### Data for review
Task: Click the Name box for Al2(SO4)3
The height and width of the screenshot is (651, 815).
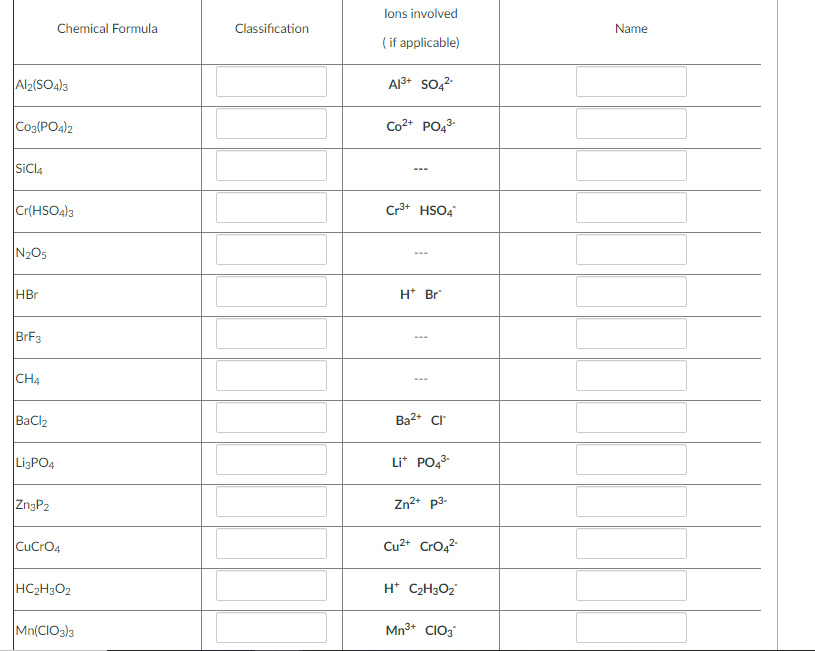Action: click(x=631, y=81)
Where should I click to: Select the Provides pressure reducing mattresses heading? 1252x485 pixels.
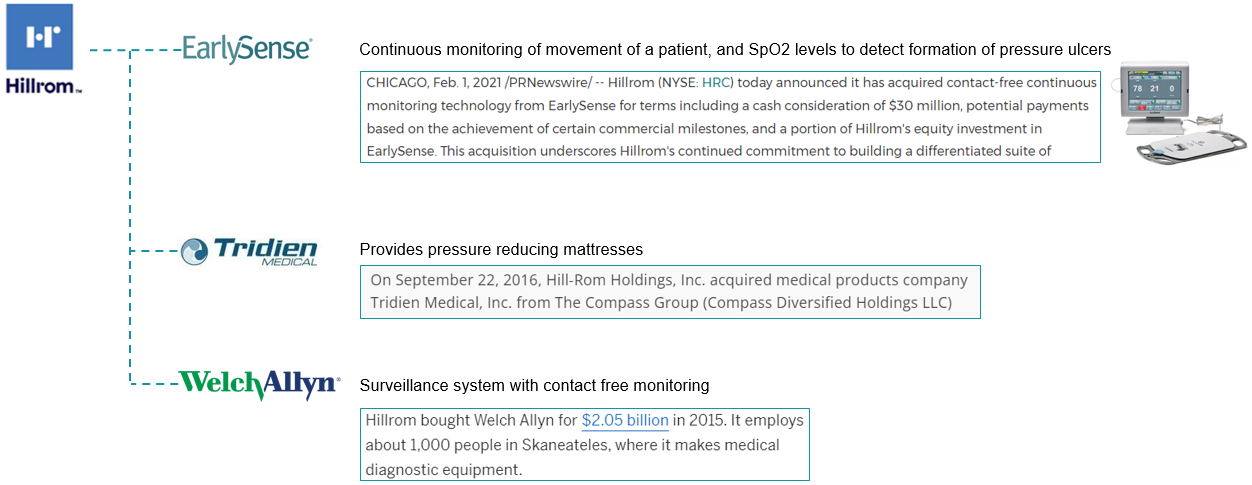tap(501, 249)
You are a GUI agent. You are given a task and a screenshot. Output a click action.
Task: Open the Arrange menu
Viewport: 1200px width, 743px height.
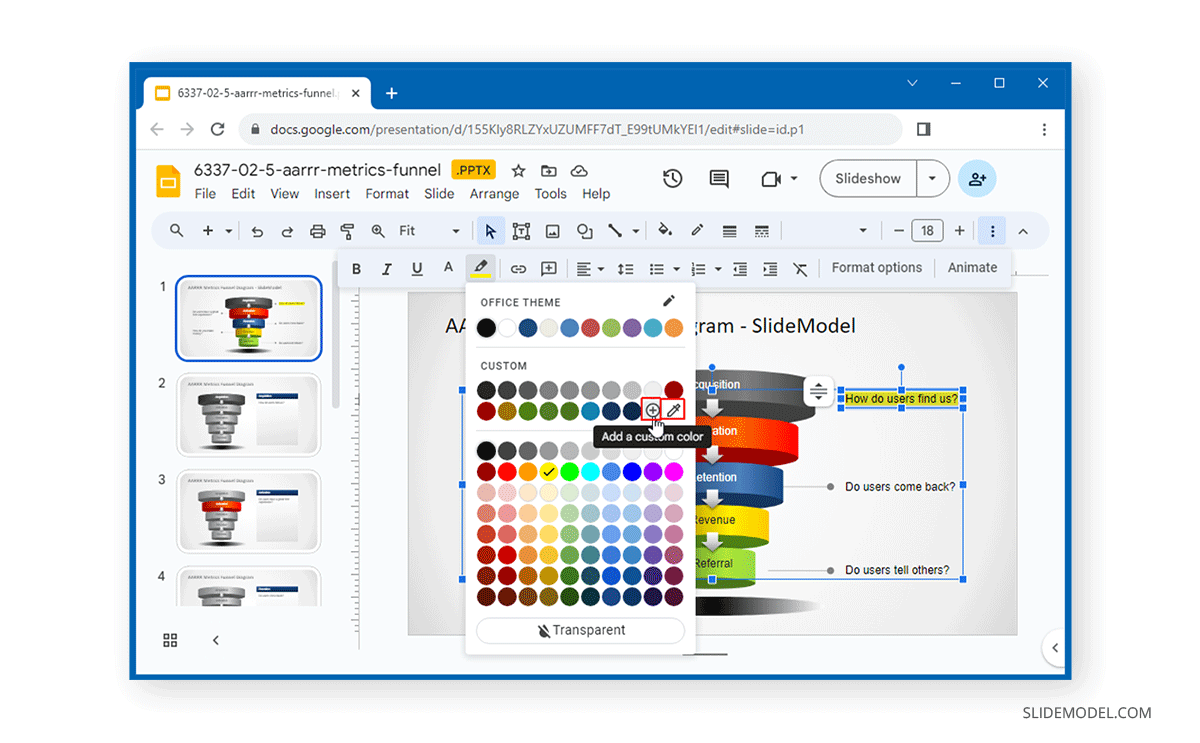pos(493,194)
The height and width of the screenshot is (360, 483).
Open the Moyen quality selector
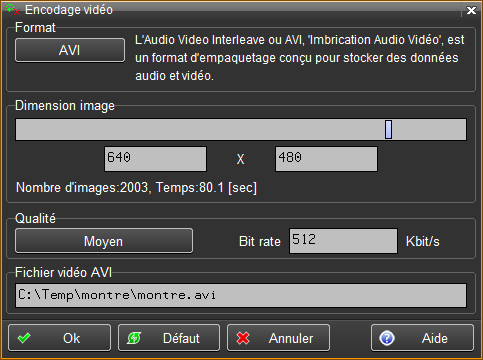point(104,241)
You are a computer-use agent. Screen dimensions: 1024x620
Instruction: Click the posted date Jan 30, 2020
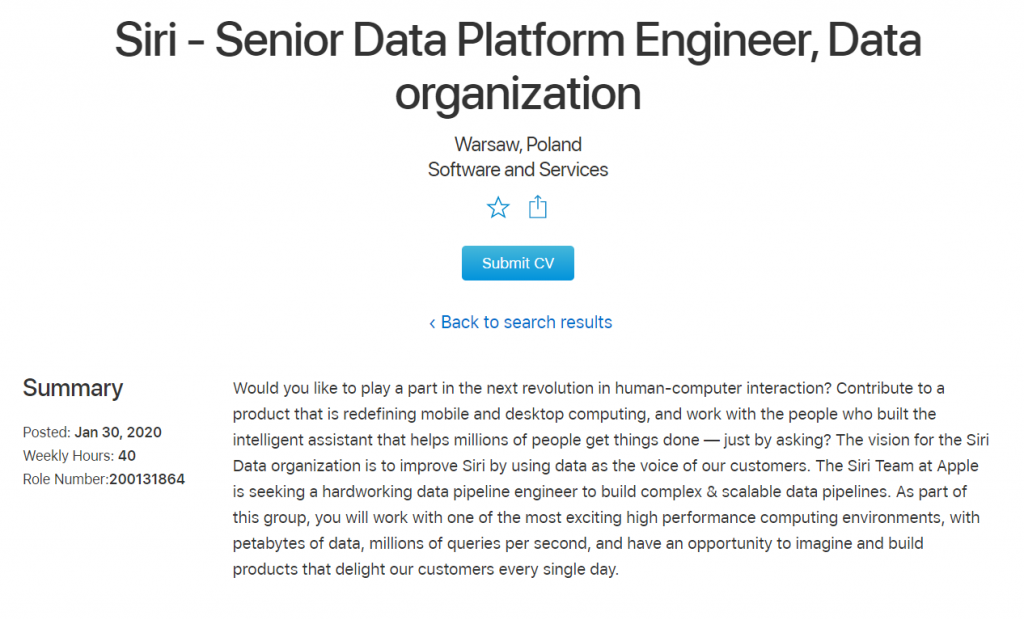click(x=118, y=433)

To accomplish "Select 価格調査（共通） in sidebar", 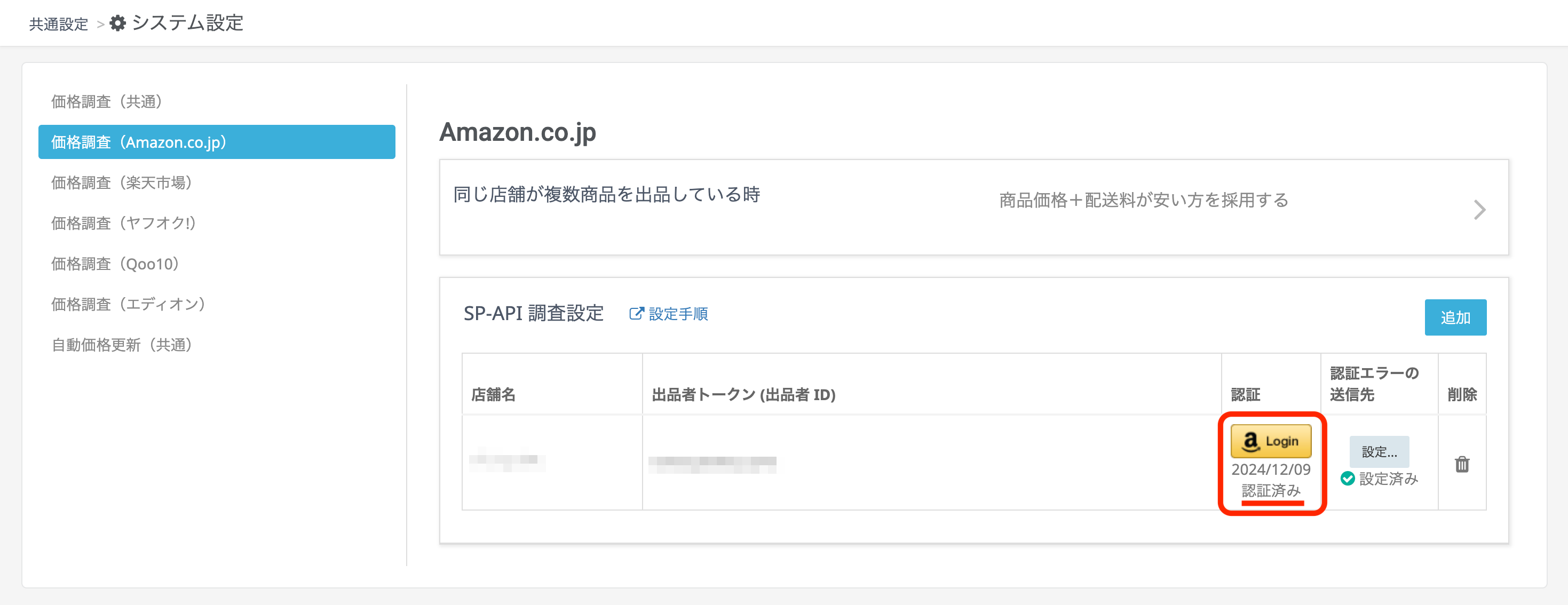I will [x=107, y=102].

--

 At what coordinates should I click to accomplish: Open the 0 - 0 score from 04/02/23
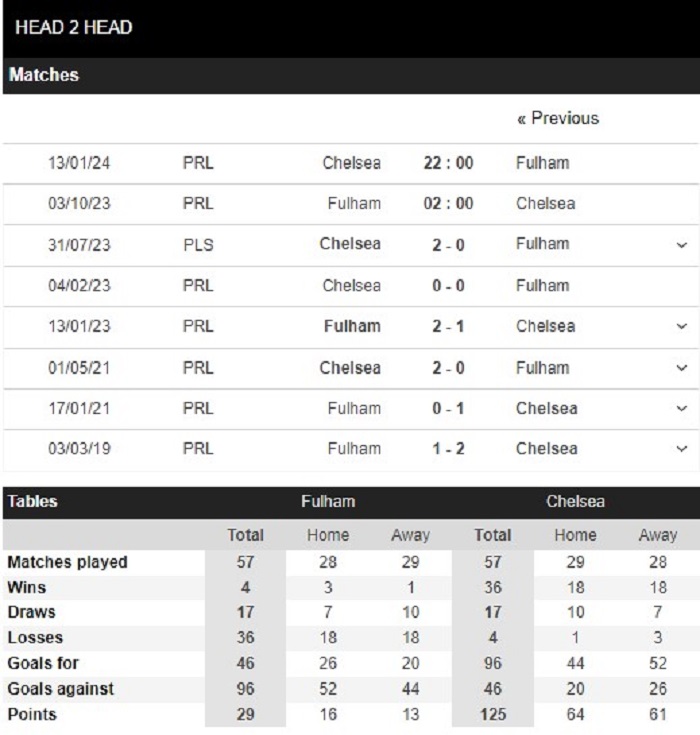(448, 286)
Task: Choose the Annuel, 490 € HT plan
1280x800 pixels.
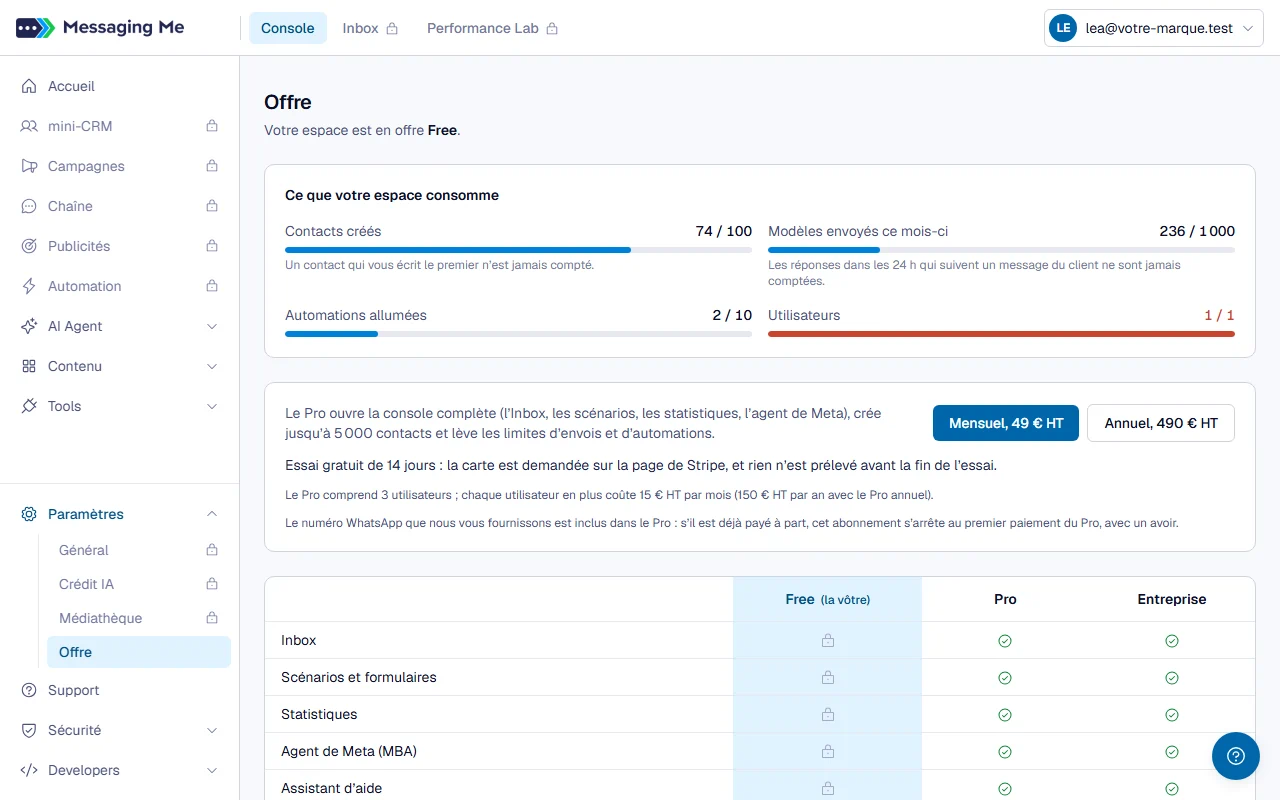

### The problem
Within the listing above, extract exactly the lines that run from the one containing "At what coordinates" through the one containing "1280x800 pixels.", excluding any pictures.

### Your response
 At what coordinates should I click to accomplish: Open the 0 - 0 score from 04/02/23
(448, 286)
Task: Choose the Annuel, 490 € HT plan
1280x800 pixels.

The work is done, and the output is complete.